How to Secure the Garden
To protect plant root systems, place large pebbles or rocks around the base of the plant. If your dog is digging along the fence, consider underground chicken-wire or pavers to prevent him from tunnelling out. Avoid any particularly attractive compost and manure in the garden. Many dogs will also like to dig in nice fresh soil, so avoid putting any new soil or plants in for a while, until he is reliably digging in his spot. There are numerous ineffective products available to stop digging, so be wary of where you spend your money. Far better to invest in some toys and chews to keep your dog occupied.
We don’t recommend punishment to deter behaviour, you are much better off redirecting behaviour and rewarding good behaviour, rather than punishing. It is very difficult to remotely punish without your dog seeing you, so spraying your dog with the hose can really backfire. Who really wants their dog to fear them and fear retribution, particularly when most of the time dogs have no idea what they are being punished for.
Digging to Keep Cool
Some dogs will dig a nice hole then lie in it to keep cool. Look at ways you can make their bed a bit cooler and more comfortable. This might mean moving it to a more shady area or placing frozen drink bottles inside or wet towels over the top. Make sure there is no carpet on the floor of a kennel and that all bedding can be placed in the machine on a hot cycle (over 140F/60C) to help reduce things that cause itch such as fleas and allergies to dust mites. There is no point in washing the blankets or the cover on a pillow when creepy crawlies can live within bulky bedding. A great cool, flea and mite resistant bed for bigger dogs is a trampoline style bed, which allows air to circulate under the bed on those hot days.

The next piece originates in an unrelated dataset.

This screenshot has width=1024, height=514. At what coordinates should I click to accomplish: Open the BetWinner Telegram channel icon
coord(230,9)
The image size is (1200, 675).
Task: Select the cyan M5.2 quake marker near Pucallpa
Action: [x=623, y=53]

If your dog is digging to hide toys or bones, he is placing them in his savings account for later. These bones can be pretty disgusting by the time they are exhumed, so consider changing him onto something less perishable such as a pigs ear, greenie or a dried kangaroo tail. When you give him a bone, give it to him instead of his breakfast, so that you can be sure he will eat it. Make sure all bones are raw, and consider chicken necks if your dog still buries his bones, as they can be eaten in their entirety and are nice and small. Always supervise your dog with bones and make sure he is not damaging his teeth or attempting to eat too quickly without proper chewing.
Keep Boredom at Bay
If your dog is digging due to boredom, take him out for a walk or run in the morning, it doesn’t need to be a long walk, but the mental stimulation will help to keep him happy at home. Consider extra training, a dog walker to come in the middle of the day, or doggy day-care to keep him busy. Also look at the various, toys and treats available to keep him busy while you are gone. Chewing is a known boredom buster and stress reliever for dogs, so a nice Kong filled with treats is ideal. With any toy, make sure he is safe, he shouldn’t be chewing pieces off the toy and swallowing them, and if your dog is fond of chewing very hard things, get your veterinarian to check his teeth.
- Set up a digging spot for your dog.
- Avoid punishment, but gently redirect your dog to an appropriate area and praise when he digs there.
- Keep your dog well exercised and occupied with toys and something to chew.
- Only feed bones when he is hungry.